It’s Enough To Turn Me Into Mickey Kaus
Despite my neoliberal tendencies, I don’t think that teachers unions are the core source of problems in our educational system. Sure, I think their incentives are such that they’ll rarely support educational policy that’s primarily in the interest of students, but self interested actors are the nature of politics, so I can hardly hold that against teachers unions. Also, I think undeserved demonization is a good way to embitter the unions against any type of reform, which wouldn’t help anyone.

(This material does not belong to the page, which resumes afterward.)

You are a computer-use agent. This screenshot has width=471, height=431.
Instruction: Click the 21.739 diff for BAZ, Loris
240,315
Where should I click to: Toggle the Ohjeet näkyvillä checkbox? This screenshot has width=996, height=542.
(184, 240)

But then there’s deserved demonization, and the unions deserved to be demonized for what’s happening in DC. The Washington district of the AFL-CIO is slamming Adrian Fenty as a “budget-shattering, union-busting, promise-breaking political boss” whose “hostility to workers and unions is completely at odds with the Democratic Party’s long-standing commitment to these major constituency groups.”So what has Fenty done to draw the unions’ ire? He said this at a pre-convention educational panel:
“The American Federation of Teachers, which I don’t think does anything for the people of the District of Columbia, is weighing in against it,” Fenty reportedly said during a pre-convention panel on education reform. “And the only thing I can think of is that the heads of the union, they want to keep their jobs.”

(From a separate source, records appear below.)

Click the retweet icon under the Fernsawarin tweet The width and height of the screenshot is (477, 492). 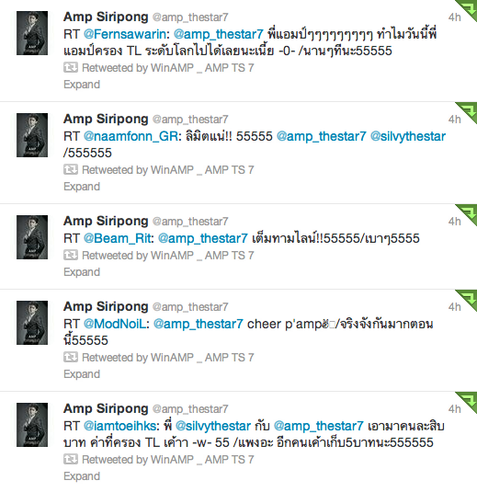point(71,67)
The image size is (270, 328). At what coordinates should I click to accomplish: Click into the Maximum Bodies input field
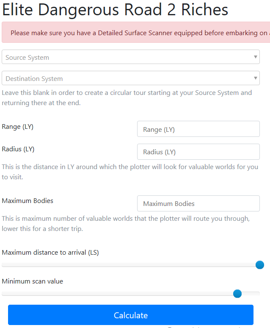(198, 203)
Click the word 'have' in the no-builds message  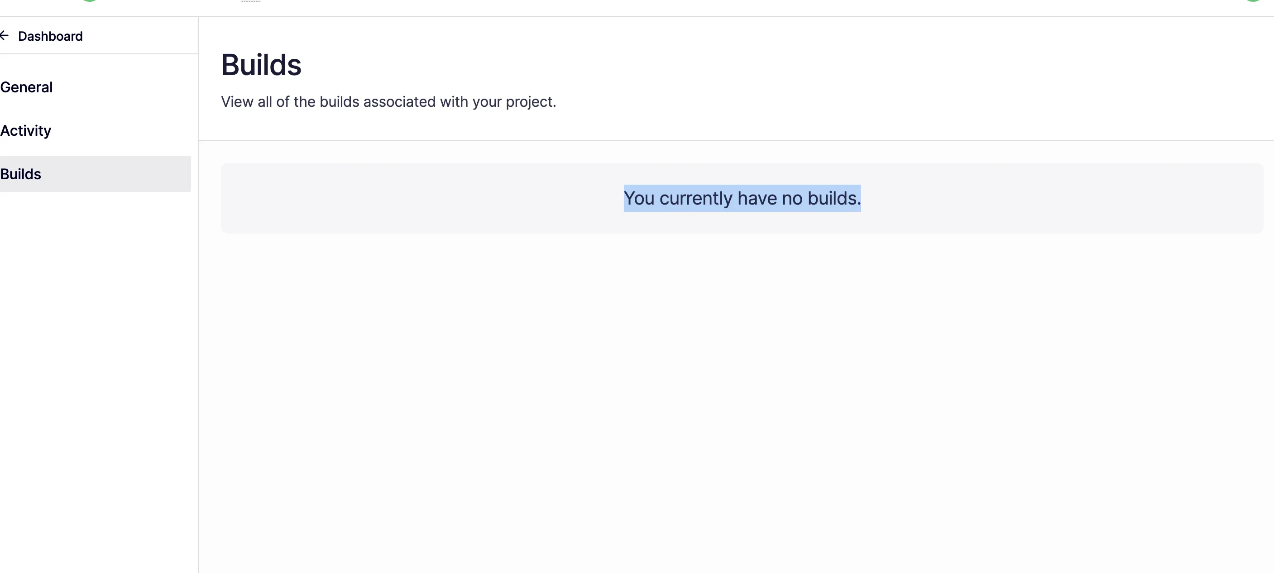[x=757, y=198]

What they’re really complaining about is that Fenty won without their endorsement and that Michelle Rhee is pushing through a plan that would allow teachers to get on a track to be paid more according to performance, not seniority. Exactly why the AFL-CIO needs to get involved in this local spat is beyond me. At a time when unions are historically weak, do they really want to align themselves with the status quo of Washington DC?. As Ryan Avent says, “When everyone in the city is sick to death of the status quo, defending the status quo is not a good way improve people’s opinion of you.”